Training these models at scale also introduces heavy operational overhead. Managing cluster sizing and handling hardware failures during long reinforcement learning cycles is a slog. Google Cloud and NVIDIA introduced Managed Training Clusters on the platform, which includes a managed reinforcement learning API built with NVIDIA NeMo RL. This system automates cluster sizing, failure recovery, and job execution. Data science teams can focus on model quality instead of low-level infrastructure management. CrowdStrike is already using NVIDIA NeMo open libraries to generate synthetic data and fine-tune models for cybersecurity, running on Managed Training Clusters with Blackwell GPUs to accelerate threat detection.
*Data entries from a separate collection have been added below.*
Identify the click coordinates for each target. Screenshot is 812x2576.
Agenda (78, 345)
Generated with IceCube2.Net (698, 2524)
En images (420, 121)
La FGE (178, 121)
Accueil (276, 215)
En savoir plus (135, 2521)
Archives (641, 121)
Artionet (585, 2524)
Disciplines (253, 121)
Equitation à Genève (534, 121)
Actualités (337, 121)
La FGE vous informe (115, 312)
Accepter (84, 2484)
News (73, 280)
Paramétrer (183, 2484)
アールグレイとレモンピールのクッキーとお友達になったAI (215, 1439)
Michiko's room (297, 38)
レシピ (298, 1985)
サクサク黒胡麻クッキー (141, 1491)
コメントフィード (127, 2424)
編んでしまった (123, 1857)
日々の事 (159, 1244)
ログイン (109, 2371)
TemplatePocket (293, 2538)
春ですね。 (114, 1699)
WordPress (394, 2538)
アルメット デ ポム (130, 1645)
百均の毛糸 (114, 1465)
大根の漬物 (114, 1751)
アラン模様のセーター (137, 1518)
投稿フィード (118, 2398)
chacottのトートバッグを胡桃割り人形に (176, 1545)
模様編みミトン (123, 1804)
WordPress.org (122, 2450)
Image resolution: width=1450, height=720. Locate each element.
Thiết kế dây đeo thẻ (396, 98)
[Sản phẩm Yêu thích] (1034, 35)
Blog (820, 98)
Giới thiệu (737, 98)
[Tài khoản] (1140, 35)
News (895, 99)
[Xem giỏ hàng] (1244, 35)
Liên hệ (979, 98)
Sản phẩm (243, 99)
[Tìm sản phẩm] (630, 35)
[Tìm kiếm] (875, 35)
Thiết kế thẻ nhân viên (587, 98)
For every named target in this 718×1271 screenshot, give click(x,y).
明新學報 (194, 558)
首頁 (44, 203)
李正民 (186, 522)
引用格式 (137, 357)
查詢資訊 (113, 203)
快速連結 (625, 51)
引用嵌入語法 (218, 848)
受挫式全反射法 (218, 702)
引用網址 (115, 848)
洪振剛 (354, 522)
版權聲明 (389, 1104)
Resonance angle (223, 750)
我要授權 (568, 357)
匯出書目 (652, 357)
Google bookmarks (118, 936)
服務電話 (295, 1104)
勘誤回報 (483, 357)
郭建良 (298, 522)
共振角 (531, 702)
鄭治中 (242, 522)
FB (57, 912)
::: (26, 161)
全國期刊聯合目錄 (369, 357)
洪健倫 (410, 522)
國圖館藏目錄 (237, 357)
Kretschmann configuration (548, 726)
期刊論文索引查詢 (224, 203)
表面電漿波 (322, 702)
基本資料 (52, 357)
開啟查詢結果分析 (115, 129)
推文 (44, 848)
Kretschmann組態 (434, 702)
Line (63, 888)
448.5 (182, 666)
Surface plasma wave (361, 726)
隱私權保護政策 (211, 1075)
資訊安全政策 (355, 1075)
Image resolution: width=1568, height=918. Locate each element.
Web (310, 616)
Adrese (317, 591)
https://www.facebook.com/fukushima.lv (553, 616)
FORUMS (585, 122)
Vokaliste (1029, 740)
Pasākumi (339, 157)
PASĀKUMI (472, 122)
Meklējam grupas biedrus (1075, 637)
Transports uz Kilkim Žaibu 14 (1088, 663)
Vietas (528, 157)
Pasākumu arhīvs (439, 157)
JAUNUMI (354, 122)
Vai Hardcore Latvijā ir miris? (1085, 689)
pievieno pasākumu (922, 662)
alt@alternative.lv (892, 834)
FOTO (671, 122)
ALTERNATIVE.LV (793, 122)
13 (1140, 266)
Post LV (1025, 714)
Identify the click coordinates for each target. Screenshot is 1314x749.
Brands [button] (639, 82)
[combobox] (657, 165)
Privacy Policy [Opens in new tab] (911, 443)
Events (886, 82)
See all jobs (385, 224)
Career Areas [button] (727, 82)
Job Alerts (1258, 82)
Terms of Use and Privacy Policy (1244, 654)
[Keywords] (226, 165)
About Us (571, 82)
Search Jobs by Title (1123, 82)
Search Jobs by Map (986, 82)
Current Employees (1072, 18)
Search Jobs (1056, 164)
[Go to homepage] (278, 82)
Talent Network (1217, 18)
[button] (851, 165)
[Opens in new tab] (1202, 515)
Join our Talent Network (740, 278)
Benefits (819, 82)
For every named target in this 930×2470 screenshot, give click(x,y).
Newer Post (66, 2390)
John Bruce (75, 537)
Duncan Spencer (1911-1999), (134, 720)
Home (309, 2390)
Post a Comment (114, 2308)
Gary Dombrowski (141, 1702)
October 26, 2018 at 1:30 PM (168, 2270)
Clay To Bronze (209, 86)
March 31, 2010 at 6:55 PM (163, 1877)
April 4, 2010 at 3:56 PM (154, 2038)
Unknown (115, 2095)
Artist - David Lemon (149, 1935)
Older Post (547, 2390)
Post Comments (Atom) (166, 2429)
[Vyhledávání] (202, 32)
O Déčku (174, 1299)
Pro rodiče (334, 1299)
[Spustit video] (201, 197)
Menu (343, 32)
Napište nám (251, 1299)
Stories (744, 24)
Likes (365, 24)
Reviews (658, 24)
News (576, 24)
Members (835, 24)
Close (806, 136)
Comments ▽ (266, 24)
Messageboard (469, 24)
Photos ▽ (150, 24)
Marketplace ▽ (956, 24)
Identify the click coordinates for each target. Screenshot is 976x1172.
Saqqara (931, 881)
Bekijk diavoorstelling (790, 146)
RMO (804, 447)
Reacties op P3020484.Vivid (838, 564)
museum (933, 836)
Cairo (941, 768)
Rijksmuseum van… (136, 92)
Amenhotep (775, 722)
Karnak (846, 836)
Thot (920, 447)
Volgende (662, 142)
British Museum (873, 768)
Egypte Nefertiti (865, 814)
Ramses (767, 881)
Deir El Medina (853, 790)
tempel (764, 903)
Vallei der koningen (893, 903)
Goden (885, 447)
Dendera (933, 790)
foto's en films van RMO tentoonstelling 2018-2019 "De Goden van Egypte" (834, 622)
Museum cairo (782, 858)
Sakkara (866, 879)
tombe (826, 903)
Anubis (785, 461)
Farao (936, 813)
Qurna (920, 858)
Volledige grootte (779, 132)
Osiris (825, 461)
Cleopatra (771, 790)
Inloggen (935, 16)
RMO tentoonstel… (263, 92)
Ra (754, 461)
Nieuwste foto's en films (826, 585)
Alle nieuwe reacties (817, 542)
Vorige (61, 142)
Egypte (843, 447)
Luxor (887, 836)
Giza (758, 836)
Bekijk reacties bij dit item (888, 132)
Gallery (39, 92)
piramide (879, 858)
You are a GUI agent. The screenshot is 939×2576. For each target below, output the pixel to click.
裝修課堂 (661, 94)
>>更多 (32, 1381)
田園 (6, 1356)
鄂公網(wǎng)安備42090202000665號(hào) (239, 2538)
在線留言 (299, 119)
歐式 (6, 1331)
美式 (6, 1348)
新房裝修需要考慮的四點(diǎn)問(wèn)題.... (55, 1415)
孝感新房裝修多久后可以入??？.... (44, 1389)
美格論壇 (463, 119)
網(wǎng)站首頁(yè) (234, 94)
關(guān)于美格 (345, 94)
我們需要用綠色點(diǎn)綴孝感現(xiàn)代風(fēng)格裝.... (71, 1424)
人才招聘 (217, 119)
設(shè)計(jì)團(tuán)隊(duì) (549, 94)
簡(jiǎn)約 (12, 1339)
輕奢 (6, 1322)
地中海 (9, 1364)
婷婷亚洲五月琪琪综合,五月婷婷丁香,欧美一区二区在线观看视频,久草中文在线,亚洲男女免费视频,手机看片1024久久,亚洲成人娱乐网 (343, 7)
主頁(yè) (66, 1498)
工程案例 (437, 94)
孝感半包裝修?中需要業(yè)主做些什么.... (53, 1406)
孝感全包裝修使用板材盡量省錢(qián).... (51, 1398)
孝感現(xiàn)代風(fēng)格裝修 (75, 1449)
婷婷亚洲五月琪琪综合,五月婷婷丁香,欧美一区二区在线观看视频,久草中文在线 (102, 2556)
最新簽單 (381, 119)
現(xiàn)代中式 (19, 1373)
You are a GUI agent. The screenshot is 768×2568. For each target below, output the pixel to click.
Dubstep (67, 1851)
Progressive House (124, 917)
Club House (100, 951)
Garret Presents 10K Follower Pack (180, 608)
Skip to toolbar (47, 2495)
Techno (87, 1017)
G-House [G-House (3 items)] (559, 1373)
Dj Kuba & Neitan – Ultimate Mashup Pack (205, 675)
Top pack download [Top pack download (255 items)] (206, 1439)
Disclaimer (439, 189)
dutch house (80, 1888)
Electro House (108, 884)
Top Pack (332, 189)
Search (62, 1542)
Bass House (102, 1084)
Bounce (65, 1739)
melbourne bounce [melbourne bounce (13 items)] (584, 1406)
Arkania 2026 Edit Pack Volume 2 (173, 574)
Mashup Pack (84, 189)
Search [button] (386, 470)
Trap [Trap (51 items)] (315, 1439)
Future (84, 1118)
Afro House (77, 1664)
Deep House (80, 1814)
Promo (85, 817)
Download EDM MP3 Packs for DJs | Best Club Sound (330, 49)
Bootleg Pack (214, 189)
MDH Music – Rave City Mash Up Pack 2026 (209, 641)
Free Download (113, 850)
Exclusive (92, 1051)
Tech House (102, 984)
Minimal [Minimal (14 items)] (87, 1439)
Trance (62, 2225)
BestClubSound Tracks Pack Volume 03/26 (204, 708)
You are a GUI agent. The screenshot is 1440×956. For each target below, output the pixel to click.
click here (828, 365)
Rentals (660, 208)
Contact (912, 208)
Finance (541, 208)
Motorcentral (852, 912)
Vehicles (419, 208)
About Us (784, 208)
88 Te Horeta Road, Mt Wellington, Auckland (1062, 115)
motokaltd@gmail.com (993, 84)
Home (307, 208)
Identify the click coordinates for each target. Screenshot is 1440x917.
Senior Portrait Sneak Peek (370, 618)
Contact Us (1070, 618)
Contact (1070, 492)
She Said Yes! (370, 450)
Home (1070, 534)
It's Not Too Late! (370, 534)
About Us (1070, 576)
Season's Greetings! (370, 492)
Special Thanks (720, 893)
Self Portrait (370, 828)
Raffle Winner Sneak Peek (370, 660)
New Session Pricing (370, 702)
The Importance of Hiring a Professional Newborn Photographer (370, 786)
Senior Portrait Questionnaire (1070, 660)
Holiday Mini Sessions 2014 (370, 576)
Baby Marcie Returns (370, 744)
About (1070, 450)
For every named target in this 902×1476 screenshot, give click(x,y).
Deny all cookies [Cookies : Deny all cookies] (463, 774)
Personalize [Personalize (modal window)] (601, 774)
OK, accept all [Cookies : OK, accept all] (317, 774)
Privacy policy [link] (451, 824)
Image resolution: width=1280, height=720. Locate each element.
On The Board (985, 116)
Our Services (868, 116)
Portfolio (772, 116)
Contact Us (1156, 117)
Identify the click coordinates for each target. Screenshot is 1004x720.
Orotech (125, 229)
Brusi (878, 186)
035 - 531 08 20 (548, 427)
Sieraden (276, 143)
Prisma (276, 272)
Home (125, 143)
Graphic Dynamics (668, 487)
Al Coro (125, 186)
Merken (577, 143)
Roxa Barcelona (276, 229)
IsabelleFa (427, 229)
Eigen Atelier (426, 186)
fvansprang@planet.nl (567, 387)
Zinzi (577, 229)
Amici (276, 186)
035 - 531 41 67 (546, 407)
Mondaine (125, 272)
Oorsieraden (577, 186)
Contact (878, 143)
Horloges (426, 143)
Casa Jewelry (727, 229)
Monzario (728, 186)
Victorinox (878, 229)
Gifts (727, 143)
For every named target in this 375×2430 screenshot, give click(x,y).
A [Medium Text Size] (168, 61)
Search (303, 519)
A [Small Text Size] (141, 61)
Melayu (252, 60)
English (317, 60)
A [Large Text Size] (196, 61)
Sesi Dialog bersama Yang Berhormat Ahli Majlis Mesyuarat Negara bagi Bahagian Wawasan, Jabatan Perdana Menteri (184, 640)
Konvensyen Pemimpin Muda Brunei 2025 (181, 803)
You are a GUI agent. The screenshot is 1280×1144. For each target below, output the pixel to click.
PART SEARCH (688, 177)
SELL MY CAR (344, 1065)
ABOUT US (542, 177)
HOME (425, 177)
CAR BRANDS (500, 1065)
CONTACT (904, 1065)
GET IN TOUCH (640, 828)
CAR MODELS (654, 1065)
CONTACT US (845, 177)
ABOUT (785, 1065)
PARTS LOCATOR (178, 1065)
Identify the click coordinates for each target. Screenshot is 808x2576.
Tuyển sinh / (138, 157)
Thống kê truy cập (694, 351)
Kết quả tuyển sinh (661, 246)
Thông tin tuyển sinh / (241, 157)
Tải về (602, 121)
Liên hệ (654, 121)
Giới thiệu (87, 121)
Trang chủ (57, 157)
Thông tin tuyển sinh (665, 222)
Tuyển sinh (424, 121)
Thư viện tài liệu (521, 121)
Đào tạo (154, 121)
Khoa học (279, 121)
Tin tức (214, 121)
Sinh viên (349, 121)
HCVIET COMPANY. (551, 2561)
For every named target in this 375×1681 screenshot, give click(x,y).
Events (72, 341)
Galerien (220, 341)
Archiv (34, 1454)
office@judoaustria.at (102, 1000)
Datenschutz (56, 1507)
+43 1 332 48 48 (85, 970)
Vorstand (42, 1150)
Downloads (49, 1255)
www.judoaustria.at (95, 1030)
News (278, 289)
Bridging Legacy Architecture and Physical Simulations
Integrating machine learning into heavy industry and manufacturing presents a different kind of challenge. Connecting digital models to physical factory floors requires exact simulations, massive compute power, and standardization across legacy data formats. NVIDIA’s AI infrastructure and physical AI libraries are now generally available on Google Cloud, providing the foundation for organizations to simulate and automate real-world workflows.
Major industrial software providers like Cadence and Siemens have made their solutions available on Google Cloud, accelerated by NVIDIA infrastructure. These tools power the engineering of heavy machinery, aerospace platforms, and autonomous vehicles. But many manufacturing firms still run on decades-old product lifecycle management systems. Translating geometry and physics data from those systems is a pain. By using NVIDIA Omnibus libraries and the open-source NVIDIA Isaac Sim framework via the Google Cloud Marketplace, developers can bypass some of those translation headaches. They can construct physically accurate digital twins and train robotics simulation pipelines before deploying anything on a physical factory floor. This is where AI meets gravity, and the results could reshape how we build everything from jet engines to assembly lines.